Task prompt
Copy each line of the listing that includes "Aviso".

Material provided
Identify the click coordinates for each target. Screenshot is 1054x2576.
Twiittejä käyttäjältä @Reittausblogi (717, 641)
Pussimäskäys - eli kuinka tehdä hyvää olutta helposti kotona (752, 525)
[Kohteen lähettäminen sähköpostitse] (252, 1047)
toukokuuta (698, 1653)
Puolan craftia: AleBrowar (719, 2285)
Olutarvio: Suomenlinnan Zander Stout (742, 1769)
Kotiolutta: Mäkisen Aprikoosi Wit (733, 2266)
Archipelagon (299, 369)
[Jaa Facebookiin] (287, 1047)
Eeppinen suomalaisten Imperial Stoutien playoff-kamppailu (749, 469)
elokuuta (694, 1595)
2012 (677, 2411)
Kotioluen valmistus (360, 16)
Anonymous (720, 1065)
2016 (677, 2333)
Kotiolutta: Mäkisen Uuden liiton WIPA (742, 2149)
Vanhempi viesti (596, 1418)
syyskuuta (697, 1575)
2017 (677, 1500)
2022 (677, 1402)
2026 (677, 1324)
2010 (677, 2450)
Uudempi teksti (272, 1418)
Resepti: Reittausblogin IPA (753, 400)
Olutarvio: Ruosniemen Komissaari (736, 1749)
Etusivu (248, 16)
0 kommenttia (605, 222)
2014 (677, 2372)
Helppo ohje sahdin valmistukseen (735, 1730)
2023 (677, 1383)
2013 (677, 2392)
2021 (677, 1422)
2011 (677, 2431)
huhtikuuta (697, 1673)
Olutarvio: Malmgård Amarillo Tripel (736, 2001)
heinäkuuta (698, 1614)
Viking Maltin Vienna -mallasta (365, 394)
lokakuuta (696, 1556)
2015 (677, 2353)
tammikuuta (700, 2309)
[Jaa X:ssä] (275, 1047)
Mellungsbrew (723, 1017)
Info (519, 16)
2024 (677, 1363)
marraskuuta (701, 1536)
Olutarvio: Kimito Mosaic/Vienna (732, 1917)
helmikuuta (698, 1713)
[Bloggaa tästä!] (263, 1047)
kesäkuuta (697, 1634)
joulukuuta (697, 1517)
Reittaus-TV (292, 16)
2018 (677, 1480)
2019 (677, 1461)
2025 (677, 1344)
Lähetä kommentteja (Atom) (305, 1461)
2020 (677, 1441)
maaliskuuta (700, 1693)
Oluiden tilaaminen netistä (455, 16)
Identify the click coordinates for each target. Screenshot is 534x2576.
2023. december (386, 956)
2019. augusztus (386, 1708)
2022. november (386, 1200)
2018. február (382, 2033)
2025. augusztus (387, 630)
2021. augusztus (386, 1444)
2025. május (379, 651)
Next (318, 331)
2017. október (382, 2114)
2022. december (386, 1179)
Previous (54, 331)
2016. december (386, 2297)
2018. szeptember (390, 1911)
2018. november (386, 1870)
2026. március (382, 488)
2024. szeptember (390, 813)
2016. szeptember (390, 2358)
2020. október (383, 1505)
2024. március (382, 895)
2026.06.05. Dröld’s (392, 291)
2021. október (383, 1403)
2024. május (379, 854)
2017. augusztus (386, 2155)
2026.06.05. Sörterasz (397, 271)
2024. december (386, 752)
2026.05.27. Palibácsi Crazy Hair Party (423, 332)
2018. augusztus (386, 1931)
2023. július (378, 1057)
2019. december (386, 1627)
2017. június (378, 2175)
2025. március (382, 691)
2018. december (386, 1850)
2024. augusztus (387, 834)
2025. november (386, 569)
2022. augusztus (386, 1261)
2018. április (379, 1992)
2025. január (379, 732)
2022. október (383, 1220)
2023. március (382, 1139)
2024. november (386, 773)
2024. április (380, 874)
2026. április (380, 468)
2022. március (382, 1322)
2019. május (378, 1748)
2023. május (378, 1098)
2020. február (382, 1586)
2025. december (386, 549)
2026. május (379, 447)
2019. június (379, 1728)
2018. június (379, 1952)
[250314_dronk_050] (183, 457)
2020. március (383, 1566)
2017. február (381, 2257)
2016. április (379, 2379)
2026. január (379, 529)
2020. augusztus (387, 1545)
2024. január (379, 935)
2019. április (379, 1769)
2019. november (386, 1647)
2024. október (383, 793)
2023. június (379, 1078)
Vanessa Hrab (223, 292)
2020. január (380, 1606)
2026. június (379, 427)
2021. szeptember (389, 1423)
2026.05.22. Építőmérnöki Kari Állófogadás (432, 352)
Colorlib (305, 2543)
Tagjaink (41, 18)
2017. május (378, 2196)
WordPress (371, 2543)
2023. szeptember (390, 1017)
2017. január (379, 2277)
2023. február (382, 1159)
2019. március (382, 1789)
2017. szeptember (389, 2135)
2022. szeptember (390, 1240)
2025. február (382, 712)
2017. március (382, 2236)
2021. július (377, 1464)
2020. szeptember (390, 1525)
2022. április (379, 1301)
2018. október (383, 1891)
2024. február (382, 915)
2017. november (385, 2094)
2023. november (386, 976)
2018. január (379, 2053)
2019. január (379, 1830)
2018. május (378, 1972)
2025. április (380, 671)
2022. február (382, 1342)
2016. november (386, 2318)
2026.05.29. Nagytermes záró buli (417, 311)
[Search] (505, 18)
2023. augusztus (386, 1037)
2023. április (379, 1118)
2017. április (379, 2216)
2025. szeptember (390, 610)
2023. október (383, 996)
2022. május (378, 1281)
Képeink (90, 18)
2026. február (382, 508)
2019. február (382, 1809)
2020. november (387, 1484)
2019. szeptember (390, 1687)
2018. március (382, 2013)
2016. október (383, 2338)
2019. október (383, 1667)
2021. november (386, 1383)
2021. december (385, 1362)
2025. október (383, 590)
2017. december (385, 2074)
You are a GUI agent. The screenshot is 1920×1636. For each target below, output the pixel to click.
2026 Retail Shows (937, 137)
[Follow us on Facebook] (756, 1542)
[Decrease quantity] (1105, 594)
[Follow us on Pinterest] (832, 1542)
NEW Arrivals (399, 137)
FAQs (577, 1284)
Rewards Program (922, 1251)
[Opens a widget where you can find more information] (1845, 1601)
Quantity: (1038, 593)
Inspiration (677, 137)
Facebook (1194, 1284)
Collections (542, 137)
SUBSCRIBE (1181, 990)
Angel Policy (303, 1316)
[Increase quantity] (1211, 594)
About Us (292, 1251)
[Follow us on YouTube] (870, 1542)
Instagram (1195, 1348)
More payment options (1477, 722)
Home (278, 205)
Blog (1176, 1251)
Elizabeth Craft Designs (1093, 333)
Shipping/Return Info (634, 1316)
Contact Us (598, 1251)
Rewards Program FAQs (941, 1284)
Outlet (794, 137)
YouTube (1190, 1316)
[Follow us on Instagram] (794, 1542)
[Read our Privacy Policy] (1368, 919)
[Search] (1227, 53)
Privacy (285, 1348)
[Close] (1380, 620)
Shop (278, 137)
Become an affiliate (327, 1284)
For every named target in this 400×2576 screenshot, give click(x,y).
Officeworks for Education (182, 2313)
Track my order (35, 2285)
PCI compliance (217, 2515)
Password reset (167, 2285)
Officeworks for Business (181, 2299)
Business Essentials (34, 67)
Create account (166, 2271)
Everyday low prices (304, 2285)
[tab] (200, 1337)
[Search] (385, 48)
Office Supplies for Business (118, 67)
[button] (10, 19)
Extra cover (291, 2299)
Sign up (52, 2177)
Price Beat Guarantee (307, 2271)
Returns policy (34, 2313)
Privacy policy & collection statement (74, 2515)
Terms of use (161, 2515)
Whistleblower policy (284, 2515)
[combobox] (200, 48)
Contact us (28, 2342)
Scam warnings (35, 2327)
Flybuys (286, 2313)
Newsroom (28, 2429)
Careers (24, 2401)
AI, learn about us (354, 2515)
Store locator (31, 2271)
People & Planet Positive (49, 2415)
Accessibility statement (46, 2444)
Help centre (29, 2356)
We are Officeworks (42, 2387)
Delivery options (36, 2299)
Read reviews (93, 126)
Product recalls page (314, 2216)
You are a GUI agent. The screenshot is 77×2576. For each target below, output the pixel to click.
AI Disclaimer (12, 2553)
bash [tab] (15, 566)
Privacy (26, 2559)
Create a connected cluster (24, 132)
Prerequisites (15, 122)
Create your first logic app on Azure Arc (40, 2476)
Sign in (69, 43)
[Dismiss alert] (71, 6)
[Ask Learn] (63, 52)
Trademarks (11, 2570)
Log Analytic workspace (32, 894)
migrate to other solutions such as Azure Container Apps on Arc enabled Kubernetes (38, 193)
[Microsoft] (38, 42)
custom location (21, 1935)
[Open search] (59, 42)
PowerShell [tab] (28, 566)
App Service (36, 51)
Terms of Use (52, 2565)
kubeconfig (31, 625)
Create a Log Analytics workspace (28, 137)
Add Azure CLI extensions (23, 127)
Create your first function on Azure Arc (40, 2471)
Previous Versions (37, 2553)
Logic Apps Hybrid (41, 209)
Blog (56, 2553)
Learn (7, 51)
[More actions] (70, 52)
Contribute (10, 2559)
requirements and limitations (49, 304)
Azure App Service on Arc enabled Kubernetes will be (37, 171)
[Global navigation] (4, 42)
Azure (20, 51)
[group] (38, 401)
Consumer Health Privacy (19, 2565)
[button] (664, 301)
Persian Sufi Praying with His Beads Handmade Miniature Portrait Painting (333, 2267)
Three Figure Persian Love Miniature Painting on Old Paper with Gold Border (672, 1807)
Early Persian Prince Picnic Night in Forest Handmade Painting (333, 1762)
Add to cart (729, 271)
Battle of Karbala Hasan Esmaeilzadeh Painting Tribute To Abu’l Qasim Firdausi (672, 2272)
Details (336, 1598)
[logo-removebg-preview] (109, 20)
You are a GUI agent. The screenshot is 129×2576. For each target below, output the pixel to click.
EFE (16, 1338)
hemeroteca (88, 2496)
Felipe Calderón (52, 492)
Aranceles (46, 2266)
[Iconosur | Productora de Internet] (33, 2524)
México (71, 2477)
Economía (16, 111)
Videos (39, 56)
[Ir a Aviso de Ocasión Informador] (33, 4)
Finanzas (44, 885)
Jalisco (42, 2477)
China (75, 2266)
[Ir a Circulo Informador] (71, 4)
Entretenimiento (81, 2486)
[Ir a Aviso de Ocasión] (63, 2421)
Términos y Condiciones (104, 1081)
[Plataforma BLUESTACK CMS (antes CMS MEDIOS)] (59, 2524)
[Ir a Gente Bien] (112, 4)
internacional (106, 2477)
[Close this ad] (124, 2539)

Written reply
[Ir a Aviso de Ocasión Informador] (33, 4)
[Ir a Aviso de Ocasión] (63, 2421)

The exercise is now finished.